Postby JonE » March 11th, 2017, 8:46 am

hiriskpaul wrote:Is it legal to hold a vote amongst shareholders in a property management co. in which abstentions are counted for a resolution? Or against a resolution?

I would have thought there would be a corporate code to ban this sort of thing.


Dealing first with the company's internal rules of how it conducts itself, I am not any sort of specialist but would imagine that the odds are pretty good that this ManCo was originally created as an off-the-shelf company so the Articles of Association would be bog-standard. Depending on the type of company and when it was incorporated you may find model Articles here:
https://www.gov.uk/guidance/model-artic ... -companies

Articles can be changed and you may be able to see if revised articles have been filed and pick up other free snippets of info here (where you can also spend a few quid to get copies of relevant documents):
http://wck2.companieshouse.gov.uk//wcfr ... ompanyInfo

Just as an aside, does this company hold the freehold or is it really just a management company managing the building for a third-party free-holder? To simplify phrasing, let's assume the former, that each shareholder has a single share and that there's no additional 'shareholders agreement'.

Anyway, turning to external rules, normal interpretation is that those votes are counted which are 'for' the proposal and those which are 'against' the proposal with casting vote becoming involved where there is a tie. Abstentions are neither for nor against so are not counted for this purpose. If the vote is on a show of hands then one can see more obviously that abstentions don't count either way in deciding the outcome. A poll vote is, per Companies Acts, decided on the votes cast and not on, say, those eligible to vote. An abstention is not a vote (either way).
****************************************
JOB A:
Copy the collection entries word for word, starting at the first line and ending at the line that contains "Brooklynite Denied Iced".

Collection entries
****************************************
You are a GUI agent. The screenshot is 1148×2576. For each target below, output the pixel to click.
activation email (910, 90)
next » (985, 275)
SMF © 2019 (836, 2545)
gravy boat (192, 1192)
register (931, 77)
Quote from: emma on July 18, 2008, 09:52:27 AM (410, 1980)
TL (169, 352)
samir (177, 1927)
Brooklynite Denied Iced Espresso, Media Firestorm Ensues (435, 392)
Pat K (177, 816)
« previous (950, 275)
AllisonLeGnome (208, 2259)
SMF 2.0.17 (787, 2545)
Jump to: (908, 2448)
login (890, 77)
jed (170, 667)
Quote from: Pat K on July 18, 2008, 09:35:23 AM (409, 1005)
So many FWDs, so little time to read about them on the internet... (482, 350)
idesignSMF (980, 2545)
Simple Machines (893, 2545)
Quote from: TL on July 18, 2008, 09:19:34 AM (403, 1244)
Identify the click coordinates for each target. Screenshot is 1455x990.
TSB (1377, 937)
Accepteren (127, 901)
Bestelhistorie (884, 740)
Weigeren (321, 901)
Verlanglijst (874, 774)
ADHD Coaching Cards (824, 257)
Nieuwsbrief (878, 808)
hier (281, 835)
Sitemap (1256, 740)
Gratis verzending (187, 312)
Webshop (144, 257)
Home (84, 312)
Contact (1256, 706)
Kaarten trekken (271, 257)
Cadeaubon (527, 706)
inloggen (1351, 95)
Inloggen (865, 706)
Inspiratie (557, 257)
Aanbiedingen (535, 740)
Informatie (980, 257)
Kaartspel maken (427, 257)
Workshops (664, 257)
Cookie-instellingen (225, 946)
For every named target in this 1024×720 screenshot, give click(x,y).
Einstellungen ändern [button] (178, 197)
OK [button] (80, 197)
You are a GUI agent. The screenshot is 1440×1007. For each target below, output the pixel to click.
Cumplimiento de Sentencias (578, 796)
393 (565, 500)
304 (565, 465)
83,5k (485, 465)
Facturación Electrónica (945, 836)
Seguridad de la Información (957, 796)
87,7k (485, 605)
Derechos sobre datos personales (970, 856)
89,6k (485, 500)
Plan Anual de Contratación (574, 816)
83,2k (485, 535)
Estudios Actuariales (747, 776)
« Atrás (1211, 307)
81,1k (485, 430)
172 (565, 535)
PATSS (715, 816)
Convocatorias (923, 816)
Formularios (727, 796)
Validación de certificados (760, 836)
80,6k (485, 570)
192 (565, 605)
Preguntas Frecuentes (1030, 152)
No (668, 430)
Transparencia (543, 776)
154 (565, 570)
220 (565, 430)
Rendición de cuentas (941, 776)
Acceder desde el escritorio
****************************************
JOB B:
Answer these questions from the forum post on shareholder votes, one answer per line:
(i) What does the poster imagine the management company was originally created as?
(ii) To simplify phrasing, how many shares does the poster assume each shareholder holds?
(iii) According to the post, what is a poll vote decided on under the Companies Acts?

FINISHED ANSWER A:
You are a GUI agent. The screenshot is 1148×2576. For each target below, output the pixel to click.
activation email (910, 90)
next » (985, 275)
SMF © 2019 (836, 2545)
gravy boat (192, 1192)
register (931, 77)
Quote from: emma on July 18, 2008, 09:52:27 AM (410, 1980)
TL (169, 352)
samir (177, 1927)
Brooklynite Denied Iced Espresso, Media Firestorm Ensues (435, 392)

FINISHED ANSWER B:
(i) An off-the-shelf company.
(ii) A single share.
(iii) The votes cast, not those eligible to vote.